[DIRECTIONS]
Could you print out every entry, character for character?

————————

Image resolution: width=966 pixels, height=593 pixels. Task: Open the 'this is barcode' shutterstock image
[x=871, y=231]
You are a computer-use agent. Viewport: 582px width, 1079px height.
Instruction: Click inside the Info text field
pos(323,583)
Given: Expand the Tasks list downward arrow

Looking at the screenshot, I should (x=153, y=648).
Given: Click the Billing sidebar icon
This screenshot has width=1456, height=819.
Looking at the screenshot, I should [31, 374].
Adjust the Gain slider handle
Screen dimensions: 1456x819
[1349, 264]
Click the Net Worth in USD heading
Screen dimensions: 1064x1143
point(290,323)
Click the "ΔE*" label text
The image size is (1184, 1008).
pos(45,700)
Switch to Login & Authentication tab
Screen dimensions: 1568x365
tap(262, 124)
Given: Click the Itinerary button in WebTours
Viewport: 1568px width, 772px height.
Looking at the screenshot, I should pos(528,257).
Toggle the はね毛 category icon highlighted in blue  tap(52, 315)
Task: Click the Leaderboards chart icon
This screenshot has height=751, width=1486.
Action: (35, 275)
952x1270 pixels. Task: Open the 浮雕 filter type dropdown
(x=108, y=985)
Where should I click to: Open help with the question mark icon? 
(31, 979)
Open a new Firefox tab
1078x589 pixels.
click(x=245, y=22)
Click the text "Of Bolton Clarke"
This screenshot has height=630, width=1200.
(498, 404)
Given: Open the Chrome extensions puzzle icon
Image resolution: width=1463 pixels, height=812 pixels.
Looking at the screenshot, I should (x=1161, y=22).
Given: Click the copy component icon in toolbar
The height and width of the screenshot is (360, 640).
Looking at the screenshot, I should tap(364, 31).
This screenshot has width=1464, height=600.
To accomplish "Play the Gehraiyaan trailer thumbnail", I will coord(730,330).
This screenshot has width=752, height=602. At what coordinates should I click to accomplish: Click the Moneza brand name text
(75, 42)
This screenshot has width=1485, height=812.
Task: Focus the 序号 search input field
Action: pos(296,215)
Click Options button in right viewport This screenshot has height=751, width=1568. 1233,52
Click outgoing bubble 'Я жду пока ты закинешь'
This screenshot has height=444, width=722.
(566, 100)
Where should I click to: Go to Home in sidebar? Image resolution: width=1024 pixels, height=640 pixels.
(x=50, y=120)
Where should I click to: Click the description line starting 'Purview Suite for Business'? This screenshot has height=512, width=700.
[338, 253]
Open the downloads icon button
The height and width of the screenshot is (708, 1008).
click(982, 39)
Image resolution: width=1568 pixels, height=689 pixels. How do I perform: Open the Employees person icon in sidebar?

————————

[WRITTEN RESPONSE]
Image resolution: width=966 pixels, height=593 pixels. Task: Open the 'this is barcode' shutterstock image
[x=871, y=231]
You are a computer-use agent. Viewport: 582px width, 1079px height.
Instruction: Click inside the Info text field
pos(323,583)
Given: Expand the Tasks list downward arrow

Looking at the screenshot, I should (x=153, y=648).
Given: Click the Billing sidebar icon
This screenshot has width=1456, height=819.
Looking at the screenshot, I should [31, 374].
Adjust the Gain slider handle
Screen dimensions: 1456x819
[1349, 264]
Click the Net Worth in USD heading
Screen dimensions: 1064x1143
point(290,323)
Click the "ΔE*" label text
The image size is (1184, 1008).
pos(45,700)
Switch to Login & Authentication tab
Screen dimensions: 1568x365
tap(262, 124)
Given: Click the Itinerary button in WebTours
Viewport: 1568px width, 772px height.
Looking at the screenshot, I should pos(528,257).
Toggle the はね毛 category icon highlighted in blue  tap(52, 315)
Task: Click the Leaderboards chart icon
This screenshot has height=751, width=1486.
Action: (35, 275)
952x1270 pixels. Task: Open the 浮雕 filter type dropdown
(x=108, y=985)
Where should I click to: Open help with the question mark icon? 
(31, 979)
Open a new Firefox tab
1078x589 pixels.
click(x=245, y=22)
Click the text "Of Bolton Clarke"
This screenshot has height=630, width=1200.
(498, 404)
Given: Open the Chrome extensions puzzle icon
Image resolution: width=1463 pixels, height=812 pixels.
Looking at the screenshot, I should (x=1161, y=22).
Given: Click the copy component icon in toolbar
The height and width of the screenshot is (360, 640).
Looking at the screenshot, I should tap(364, 31).
This screenshot has width=1464, height=600.
To accomplish "Play the Gehraiyaan trailer thumbnail", I will coord(730,330).
This screenshot has width=752, height=602. At what coordinates should I click to accomplish: Click the Moneza brand name text
(75, 42)
This screenshot has width=1485, height=812.
Task: Focus the 序号 search input field
Action: pos(296,215)
Click Options button in right viewport This screenshot has height=751, width=1568. 1233,52
Click outgoing bubble 'Я жду пока ты закинешь'
This screenshot has height=444, width=722.
(566, 100)
Where should I click to: Go to Home in sidebar? Image resolution: width=1024 pixels, height=640 pixels.
(x=50, y=120)
Where should I click to: Click the description line starting 'Purview Suite for Business'? This screenshot has height=512, width=700.
[338, 253]
Open the downloads icon button
The height and width of the screenshot is (708, 1008).
click(982, 39)
Image resolution: width=1568 pixels, height=689 pixels. How do I perform: Open the Employees person icon in sidebar?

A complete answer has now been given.